_Recorded data:_

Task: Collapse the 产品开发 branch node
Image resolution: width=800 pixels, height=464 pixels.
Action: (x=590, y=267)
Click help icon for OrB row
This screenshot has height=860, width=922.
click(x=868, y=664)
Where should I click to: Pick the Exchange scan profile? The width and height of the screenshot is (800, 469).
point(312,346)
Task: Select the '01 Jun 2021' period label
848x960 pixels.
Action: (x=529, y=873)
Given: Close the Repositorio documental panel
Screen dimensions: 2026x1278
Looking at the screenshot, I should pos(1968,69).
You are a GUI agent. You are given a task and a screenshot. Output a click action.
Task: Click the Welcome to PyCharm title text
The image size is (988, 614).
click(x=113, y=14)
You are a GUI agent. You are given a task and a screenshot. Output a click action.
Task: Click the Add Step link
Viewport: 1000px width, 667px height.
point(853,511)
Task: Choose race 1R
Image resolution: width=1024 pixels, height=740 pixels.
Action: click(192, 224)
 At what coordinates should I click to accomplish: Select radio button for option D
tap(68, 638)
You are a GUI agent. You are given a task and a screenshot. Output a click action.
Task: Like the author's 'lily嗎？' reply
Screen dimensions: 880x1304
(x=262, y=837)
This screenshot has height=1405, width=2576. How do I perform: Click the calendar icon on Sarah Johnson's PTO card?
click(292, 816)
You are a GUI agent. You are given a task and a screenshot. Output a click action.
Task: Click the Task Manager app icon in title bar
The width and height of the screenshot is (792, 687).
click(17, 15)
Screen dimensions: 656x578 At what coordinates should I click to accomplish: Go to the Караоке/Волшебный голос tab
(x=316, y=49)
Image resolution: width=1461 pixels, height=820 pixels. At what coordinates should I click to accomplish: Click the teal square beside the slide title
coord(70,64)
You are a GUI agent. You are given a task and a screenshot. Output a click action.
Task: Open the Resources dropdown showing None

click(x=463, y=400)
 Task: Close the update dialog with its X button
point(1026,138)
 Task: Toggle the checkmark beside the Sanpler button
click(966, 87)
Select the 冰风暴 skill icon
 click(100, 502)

_Directions:_ In full and without error, retype the entries above.

_Solution to this task:_
Task: Collapse the 产品开发 branch node
Image resolution: width=800 pixels, height=464 pixels.
Action: (x=590, y=267)
Click help icon for OrB row
This screenshot has height=860, width=922.
click(x=868, y=664)
Where should I click to: Pick the Exchange scan profile? The width and height of the screenshot is (800, 469).
point(312,346)
Task: Select the '01 Jun 2021' period label
848x960 pixels.
Action: (x=529, y=873)
Given: Close the Repositorio documental panel
Screen dimensions: 2026x1278
Looking at the screenshot, I should pos(1968,69).
You are a GUI agent. You are given a task and a screenshot. Output a click action.
Task: Click the Welcome to PyCharm title text
The image size is (988, 614).
click(x=113, y=14)
You are a GUI agent. You are given a task and a screenshot. Output a click action.
Task: Click the Add Step link
Viewport: 1000px width, 667px height.
point(853,511)
Task: Choose race 1R
Image resolution: width=1024 pixels, height=740 pixels.
Action: click(192, 224)
 At what coordinates should I click to accomplish: Select radio button for option D
tap(68, 638)
You are a GUI agent. You are given a task and a screenshot. Output a click action.
Task: Like the author's 'lily嗎？' reply
Screen dimensions: 880x1304
(x=262, y=837)
This screenshot has height=1405, width=2576. How do I perform: Click the calendar icon on Sarah Johnson's PTO card?
click(292, 816)
You are a GUI agent. You are given a task and a screenshot. Output a click action.
Task: Click the Task Manager app icon in title bar
The width and height of the screenshot is (792, 687).
click(17, 15)
Screen dimensions: 656x578 At what coordinates should I click to accomplish: Go to the Караоке/Волшебный голос tab
(x=316, y=49)
Image resolution: width=1461 pixels, height=820 pixels. At what coordinates should I click to accomplish: Click the teal square beside the slide title
coord(70,64)
You are a GUI agent. You are given a task and a screenshot. Output a click action.
Task: Open the Resources dropdown showing None

click(x=463, y=400)
 Task: Close the update dialog with its X button
point(1026,138)
 Task: Toggle the checkmark beside the Sanpler button
click(966, 87)
Select the 冰风暴 skill icon
 click(100, 502)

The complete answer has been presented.